BEGIN

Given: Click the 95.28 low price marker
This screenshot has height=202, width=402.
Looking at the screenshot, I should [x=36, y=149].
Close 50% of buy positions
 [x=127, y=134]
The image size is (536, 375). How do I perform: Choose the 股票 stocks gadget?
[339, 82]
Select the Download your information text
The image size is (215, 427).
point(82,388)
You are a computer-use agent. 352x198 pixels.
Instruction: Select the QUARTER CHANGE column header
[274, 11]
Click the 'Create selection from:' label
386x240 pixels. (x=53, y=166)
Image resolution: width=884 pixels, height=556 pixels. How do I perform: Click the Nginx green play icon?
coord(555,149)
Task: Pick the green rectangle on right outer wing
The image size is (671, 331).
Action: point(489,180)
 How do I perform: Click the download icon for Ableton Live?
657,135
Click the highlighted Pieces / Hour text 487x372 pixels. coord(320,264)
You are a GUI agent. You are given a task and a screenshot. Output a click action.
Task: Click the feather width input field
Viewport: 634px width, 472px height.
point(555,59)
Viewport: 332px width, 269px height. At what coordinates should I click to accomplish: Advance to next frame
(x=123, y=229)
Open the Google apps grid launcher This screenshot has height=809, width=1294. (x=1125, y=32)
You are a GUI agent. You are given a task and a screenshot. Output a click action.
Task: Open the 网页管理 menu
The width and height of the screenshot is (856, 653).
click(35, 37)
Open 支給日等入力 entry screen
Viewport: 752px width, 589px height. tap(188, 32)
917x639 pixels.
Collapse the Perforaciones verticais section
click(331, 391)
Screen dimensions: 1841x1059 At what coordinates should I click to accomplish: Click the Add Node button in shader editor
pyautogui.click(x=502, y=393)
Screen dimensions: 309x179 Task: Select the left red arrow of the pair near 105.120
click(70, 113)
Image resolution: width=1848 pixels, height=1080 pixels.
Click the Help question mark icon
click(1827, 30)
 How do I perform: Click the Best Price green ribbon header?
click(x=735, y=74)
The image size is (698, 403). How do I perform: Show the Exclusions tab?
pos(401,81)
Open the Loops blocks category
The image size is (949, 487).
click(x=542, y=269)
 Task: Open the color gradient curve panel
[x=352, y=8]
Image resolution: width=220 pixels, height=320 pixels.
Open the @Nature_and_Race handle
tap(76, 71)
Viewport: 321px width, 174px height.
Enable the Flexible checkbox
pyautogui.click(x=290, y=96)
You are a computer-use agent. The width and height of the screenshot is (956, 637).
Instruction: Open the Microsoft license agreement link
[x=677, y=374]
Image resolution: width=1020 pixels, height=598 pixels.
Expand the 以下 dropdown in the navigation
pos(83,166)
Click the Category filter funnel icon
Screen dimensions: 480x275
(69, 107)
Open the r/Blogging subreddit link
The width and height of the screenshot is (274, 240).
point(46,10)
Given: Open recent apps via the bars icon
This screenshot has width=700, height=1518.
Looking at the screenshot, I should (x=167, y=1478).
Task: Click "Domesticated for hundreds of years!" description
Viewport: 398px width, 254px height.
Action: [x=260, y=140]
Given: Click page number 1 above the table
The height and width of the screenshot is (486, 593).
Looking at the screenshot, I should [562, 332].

END

Required action: Only an exact reproduction of the lines from the one with "for hundreds of" to the end of the listing is expected.

Solution to the exercise:
Task: Click "Domesticated for hundreds of years!" description
Viewport: 398px width, 254px height.
Action: [x=260, y=140]
Given: Click page number 1 above the table
The height and width of the screenshot is (486, 593).
Looking at the screenshot, I should [562, 332].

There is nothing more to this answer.